Une situation similaire a déjà eu lieu pour le béluga du Saint-Laurent dans le secteur de Cacouna, lorsque la pétrolière TransCanada souhaitait y construire un port pétrolier lié au défunt projet de pipeline Énergie Est, en 2014. À cette époque, l’« habitat essentiel » du béluga était désigné depuis 2012, mais le gouvernement Harper tardait à publier l’arrêté ministériel protégeant cet habitat. C’est finalement le gouvernement Trudeau qui a publié l’arrêté ministériel nécessaire, en 2016. Un tel projet de port ne serait plus possible aujourd’hui dans l’habitat protégé du béluga.

Appuis politiques

Jeudi, la directrice des communications de l’APM, Mélanie Nadeau, n’a pas précisé si le projet d’expansion du Port à Contrecoeur pourra être réalisé comme prévu, si le gouvernement fédéral interdit de détruire des éléments de l’habitat essentiel.

« L’Administration portuaire de Montréal réitère sa volonté de respecter l’ensemble de la réglementation applicable et de déployer les meilleures mesures de compensation pour gérer les impacts de façon responsable, des mesures qui ont été développées et continuent d’être améliorées en concertation avec les autorités et experts concernés », a-t-elle fait valoir par courriel.

L’APM a déjà reçu des appuis politiques financiers de la part du gouvernement fédéral et celui du Québec, et ce, même si le processus d’évaluation environnementale n’est pas encore terminé.

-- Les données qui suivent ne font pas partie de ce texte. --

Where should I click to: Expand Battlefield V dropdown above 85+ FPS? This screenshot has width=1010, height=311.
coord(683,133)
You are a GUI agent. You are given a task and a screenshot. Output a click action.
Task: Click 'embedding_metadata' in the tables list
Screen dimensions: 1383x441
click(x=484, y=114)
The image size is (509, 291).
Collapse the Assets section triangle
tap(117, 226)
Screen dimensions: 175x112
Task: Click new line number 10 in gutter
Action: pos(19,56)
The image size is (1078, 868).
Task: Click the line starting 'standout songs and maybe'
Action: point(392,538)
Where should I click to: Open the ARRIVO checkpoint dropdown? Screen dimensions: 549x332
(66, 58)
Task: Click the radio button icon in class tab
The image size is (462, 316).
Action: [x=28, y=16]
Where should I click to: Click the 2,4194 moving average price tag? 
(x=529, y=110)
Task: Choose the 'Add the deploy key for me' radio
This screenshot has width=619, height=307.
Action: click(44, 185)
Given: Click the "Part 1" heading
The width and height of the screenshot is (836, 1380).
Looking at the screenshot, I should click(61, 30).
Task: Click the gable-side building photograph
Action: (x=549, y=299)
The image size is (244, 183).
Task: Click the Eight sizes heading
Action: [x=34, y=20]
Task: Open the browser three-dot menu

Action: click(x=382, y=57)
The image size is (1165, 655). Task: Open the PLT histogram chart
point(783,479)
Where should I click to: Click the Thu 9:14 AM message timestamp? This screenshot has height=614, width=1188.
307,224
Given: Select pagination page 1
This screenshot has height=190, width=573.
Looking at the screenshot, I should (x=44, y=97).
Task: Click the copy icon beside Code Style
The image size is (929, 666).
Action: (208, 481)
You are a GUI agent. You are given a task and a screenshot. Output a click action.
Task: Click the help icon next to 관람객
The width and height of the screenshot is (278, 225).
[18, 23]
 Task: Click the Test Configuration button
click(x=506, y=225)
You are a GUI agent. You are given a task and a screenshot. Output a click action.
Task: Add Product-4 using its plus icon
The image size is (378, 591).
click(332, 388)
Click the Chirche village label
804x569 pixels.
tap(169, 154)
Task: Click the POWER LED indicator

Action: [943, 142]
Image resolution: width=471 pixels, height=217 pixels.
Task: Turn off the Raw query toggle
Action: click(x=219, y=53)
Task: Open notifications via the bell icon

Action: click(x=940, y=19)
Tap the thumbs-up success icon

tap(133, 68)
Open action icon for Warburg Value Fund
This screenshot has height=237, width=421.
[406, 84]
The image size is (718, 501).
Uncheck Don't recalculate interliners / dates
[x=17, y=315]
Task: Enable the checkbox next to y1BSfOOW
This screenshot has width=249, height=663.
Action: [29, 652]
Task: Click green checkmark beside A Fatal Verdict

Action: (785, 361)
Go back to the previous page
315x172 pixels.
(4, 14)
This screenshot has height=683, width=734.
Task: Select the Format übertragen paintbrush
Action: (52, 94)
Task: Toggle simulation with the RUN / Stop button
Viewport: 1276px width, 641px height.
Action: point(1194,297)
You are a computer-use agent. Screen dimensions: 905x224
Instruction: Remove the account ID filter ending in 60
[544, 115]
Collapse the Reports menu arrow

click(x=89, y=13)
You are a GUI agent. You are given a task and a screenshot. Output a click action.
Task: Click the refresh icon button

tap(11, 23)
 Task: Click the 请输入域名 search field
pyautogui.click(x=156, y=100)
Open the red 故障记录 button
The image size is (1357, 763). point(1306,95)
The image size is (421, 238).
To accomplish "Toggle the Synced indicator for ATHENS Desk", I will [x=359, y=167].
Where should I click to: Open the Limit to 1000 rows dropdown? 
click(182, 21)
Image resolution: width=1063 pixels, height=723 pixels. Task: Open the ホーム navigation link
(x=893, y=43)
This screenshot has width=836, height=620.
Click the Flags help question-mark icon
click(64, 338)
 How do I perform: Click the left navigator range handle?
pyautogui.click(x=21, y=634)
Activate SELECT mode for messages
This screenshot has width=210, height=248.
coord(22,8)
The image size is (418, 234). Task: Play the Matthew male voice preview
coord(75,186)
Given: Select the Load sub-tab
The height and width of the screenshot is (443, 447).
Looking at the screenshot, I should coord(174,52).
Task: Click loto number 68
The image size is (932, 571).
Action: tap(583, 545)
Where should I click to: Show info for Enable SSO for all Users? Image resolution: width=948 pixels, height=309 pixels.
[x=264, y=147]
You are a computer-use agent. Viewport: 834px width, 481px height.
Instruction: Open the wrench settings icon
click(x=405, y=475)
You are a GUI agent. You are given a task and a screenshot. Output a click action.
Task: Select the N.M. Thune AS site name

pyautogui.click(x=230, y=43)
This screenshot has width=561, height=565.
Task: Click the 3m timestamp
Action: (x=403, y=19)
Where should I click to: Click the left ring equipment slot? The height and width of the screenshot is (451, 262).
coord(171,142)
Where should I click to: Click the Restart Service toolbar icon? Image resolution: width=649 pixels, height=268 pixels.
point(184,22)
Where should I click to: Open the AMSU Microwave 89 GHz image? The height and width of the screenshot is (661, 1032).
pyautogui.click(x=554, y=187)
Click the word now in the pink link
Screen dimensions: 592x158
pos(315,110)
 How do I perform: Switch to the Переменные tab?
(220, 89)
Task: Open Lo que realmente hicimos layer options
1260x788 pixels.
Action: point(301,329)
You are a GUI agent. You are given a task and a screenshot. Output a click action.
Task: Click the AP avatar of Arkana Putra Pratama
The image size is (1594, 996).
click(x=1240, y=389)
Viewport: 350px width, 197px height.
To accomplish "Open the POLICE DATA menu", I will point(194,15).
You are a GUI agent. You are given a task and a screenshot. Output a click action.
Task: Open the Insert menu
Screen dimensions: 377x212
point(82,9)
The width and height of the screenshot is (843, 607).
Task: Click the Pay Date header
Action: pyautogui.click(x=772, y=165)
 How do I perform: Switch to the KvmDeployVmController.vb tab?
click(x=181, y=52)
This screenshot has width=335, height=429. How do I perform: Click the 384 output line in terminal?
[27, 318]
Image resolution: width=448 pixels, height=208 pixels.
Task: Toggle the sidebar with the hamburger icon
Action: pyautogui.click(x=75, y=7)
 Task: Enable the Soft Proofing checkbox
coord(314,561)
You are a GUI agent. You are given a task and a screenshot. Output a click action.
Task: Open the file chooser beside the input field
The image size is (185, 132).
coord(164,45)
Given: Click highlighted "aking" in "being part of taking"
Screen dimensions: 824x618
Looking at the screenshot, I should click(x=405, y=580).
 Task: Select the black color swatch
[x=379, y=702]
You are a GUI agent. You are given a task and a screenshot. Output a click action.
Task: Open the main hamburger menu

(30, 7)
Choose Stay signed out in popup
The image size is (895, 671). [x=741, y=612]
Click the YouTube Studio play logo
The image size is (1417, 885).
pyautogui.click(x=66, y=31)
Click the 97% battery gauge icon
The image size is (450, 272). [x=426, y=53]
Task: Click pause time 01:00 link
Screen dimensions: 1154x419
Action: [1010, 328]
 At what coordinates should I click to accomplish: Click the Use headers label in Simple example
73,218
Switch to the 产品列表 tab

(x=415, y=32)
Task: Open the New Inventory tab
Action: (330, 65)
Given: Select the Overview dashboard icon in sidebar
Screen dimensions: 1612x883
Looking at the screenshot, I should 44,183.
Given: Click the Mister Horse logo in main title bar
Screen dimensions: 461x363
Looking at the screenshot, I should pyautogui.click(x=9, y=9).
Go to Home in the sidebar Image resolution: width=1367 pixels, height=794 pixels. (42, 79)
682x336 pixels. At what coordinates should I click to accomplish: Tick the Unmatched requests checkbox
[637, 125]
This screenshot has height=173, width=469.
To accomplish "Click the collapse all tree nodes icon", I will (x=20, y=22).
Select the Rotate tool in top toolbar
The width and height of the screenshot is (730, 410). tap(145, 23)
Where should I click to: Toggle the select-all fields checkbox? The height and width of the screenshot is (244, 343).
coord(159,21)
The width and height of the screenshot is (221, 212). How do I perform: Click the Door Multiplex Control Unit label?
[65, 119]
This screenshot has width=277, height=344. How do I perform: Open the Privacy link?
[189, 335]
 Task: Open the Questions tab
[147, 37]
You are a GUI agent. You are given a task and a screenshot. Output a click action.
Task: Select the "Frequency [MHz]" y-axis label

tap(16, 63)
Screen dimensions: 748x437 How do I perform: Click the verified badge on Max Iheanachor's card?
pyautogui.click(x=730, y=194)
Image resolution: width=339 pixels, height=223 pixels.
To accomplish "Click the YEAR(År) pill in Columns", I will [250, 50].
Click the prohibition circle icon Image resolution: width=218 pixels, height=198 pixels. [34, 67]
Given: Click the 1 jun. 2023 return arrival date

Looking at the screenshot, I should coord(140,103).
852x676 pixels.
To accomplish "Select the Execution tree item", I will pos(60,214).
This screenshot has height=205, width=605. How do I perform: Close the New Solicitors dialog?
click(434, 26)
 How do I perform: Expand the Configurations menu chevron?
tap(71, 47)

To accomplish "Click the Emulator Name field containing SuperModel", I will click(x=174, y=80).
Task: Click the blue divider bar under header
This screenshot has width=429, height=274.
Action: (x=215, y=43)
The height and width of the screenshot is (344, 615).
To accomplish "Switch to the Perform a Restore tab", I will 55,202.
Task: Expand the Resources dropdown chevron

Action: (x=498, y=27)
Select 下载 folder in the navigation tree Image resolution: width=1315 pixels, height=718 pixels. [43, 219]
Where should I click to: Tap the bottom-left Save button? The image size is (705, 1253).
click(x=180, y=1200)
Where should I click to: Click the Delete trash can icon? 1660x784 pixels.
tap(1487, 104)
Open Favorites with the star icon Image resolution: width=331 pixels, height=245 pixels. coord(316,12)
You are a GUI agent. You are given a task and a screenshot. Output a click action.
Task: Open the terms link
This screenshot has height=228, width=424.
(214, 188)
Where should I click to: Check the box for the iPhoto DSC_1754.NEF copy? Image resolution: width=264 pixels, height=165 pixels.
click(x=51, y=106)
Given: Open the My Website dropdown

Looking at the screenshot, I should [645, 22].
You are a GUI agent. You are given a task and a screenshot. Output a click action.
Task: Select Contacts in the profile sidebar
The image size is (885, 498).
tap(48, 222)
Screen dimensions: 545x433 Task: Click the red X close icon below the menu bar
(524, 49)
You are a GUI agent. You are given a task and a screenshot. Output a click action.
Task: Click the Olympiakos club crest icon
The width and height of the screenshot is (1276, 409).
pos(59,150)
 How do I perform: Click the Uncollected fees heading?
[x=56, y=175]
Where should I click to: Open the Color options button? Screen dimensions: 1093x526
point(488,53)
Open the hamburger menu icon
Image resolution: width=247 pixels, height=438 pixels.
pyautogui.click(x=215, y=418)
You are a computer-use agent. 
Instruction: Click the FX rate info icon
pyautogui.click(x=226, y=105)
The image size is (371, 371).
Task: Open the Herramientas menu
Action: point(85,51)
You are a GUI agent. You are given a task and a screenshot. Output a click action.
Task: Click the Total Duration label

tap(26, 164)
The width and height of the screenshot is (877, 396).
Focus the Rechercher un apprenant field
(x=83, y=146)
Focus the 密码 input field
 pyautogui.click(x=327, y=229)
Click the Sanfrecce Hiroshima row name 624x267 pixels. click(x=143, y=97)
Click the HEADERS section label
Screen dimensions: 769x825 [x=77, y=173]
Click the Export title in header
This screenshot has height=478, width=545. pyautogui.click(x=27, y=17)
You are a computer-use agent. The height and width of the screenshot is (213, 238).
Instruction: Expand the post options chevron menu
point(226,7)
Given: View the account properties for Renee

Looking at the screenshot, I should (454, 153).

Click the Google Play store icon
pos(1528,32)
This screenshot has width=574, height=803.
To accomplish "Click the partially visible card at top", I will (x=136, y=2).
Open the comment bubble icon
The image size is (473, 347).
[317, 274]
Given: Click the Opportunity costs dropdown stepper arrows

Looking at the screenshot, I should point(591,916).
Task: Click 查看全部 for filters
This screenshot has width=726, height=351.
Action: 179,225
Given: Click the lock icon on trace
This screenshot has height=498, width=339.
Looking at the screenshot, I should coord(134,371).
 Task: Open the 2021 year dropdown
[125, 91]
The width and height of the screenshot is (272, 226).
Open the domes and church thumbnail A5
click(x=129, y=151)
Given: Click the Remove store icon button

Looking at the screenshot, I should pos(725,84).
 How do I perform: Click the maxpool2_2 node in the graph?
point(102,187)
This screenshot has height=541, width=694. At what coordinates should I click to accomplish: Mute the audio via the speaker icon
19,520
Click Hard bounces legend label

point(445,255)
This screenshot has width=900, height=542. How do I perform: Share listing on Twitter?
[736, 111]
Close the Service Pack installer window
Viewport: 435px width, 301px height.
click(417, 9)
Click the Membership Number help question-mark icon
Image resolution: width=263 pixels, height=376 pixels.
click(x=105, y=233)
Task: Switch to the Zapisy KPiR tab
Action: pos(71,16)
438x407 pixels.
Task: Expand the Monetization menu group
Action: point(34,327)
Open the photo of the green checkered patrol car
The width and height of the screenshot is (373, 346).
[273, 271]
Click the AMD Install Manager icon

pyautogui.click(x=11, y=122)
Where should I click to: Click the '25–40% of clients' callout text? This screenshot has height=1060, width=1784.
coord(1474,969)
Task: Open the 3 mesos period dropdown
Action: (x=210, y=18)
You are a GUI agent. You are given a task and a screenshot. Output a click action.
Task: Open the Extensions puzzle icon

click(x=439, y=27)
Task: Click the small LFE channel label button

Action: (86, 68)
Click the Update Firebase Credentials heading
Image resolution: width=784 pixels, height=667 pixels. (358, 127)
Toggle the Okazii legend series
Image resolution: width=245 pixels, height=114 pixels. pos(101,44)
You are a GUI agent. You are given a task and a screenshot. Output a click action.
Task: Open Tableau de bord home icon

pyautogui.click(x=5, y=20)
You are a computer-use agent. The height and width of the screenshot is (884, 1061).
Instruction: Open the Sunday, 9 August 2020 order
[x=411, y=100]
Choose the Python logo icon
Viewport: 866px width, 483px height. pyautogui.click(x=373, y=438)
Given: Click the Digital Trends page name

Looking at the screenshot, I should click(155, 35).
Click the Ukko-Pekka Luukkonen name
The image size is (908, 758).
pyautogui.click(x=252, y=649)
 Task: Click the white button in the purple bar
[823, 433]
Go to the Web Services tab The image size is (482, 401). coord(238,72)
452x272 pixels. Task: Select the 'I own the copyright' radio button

Quelques jours après le dépôt de la requête de la SNAP et du CQDE, en janvier, le gouvernement Legault a d’ailleurs offert une subvention de 55 millions de dollars afin de commencer les travaux sur le site dès cette année.

Le Port de Montréal a aussi reçu un soutien financier de 300 millions de dollars du gouvernement Trudeau. Cette annonce a été faite en décembre 2019, alors que l’étude d’impact environnemental du promoteur n’avait pas encore été jugée complète par l’agence fédérale chargée de mener l’évaluation du projet.

Ce projet d’expansion portuaire doit permettre de faire transiter chaque année jusqu’à 1,15 million de conteneurs à un nouveau terminal situé à Contrecœur, sur la rive sud du Saint-Laurent. Jusqu’à 1200 camions y transiteront chaque jour en période de pointe, ce qui équivaut à plus de 400 000 camions chaque année. Ceux-ci transiteront notamment par l’autoroute 30. Les émissions de gaz à effet de serre découlant de ce volet du projet ont toutefois été exclues de l’évaluation fédérale.

Le rapport provisoire d’évaluation environnementale du futur port de Contrecœur confirme par ailleurs qu’on retrouve un « habitat essentiel » de la rainette faux-grillon, légalement protégé, sur les terrains du Port de Montréal. Le document estime toutefois que le projet n’empiétera pas sur cet habitat. Une information impossible à vérifier, le gouvernement du Québec ayant refusé de transmettre au Devoir les rapports des inventaires réalisés sur le terrain, malgré une demande d’accès à l’information.